ABD’de İsrail’in Gazze savaşındaki eylemlerine ilişkin görüşler değişmeye başladı. Bir anket, ankete katılanların yüzde 41’inin artık İsrail’i Filistinlilerden daha fazla desteklediğini gösterdi; bu oran bir hafta önceki yüzde 48’di. Ancak hala Filistinlilerden yana olan yüzde 13 gibi önemli bir oran var. Biden’ın önemli eyaletlerde dar bir farkla kazandığı 2020 seçimlerinde görüldüğü gibi, görüşlerdeki küçük değişiklikler seçimlerde önemli bir etkiye sahip olabilir.

Biden’ın İsrail yanlısı politikası ve Gazze’deki durumu ele alış biçimi, yeniden seçilme şansını ciddi şekilde etkileyebilir. Güvenilir Demokrat seçmenler olan genç nesil ve azınlık toplulukları, Biden’ın İsrail’e yönelik tutumundan memnun olmadıkları takdirde desteklemekten kaçınabilirler. Ayrıca Biden’ın yaşı ve ara sıra kamuoyuna çıkmasıyla ilgili endişelerin yanı sıra ekonomi politikasından duyulan memnuniyetsizlik de var. Gallup anketi, artık Amerikalıların yalnızca yüzde 37’sinin Biden’ı desteklediğini gösterdi; bu, görev süresinin başlangıcından bu yana en düşük rakam.

İsrail ve Filistin meselesinin Amerikan siyasetinde hassas ve bölücü bir mesele olduğu açıktır. Başkanlar genellikle İsrail yanlısı bir politika izlediler ve kısmen güçlü “İsrail lobisinden” etkilendiler. Ancak Barack Obama’nın özellikle İran ve İsrail’in yerleşim politikası konusunda İsrail’e karşı daha eleştirel bir duruş sergilemesi gibi bazı farklılıklar da mevcut.
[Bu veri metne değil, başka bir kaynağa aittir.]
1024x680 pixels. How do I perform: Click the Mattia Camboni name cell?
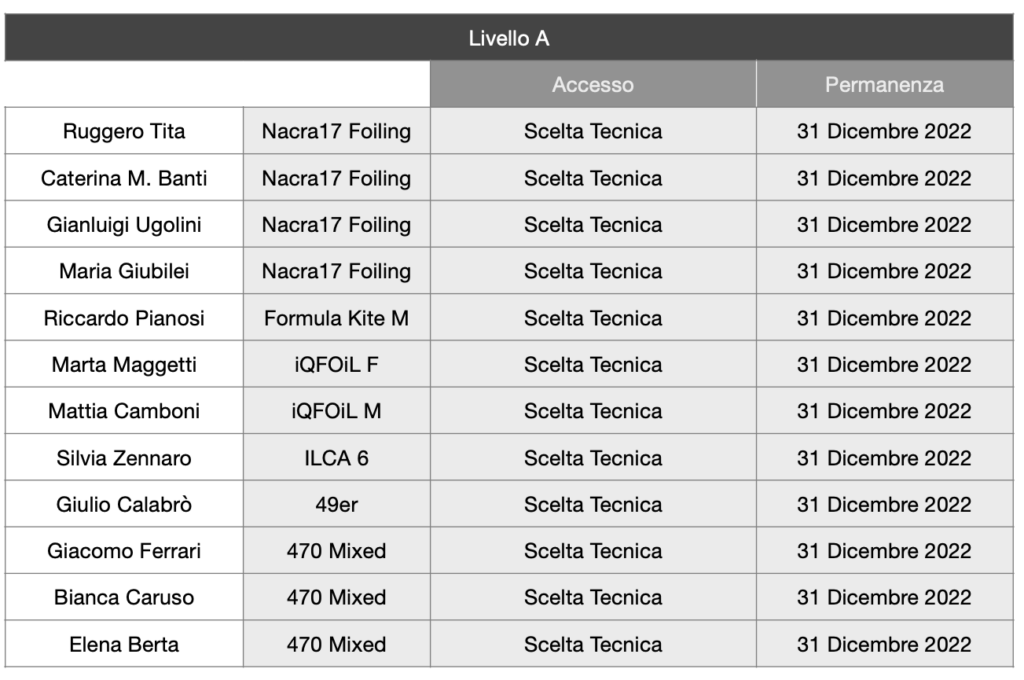[124, 411]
Trump ise ABD büyükelçiliğinin Kudüs’e taşınması da dahil olmak üzere İsrail’i ve Amerikalı dostlarını mutlu etmek için çaba gösterdi.
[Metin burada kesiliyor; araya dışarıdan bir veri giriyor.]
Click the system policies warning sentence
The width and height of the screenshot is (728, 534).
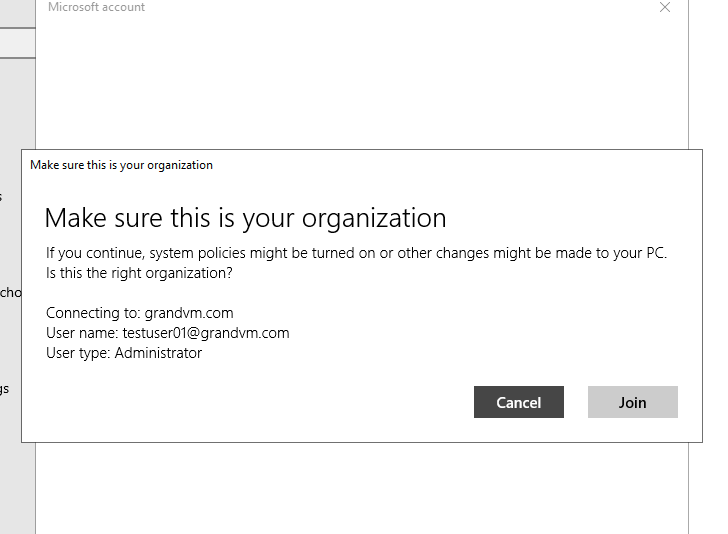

Sonuç olarak, Biden’ın İsrail yanlısı politikası ABD’deki gençlerin ve etnik azınlık seçmenlerinin ciddi muhalefetiyle karşı karşıya kalıyor. İsrail ile Hamas arasında devam eden çatışma bu konuyu ön plana çıkardı; pek çok kişi ateşkes çağrısında bulundu ve Filistinlilerin çektiği acılarla ilgili endişelerini dile getirdi. Bu tartışmanın sonucu, Biden’ın yeniden seçilme şansının yanı sıra İsrail ve ABD’deki Filistin çatışmasını çevreleyen daha geniş söylem üzerinde de etkiler yaratabilir.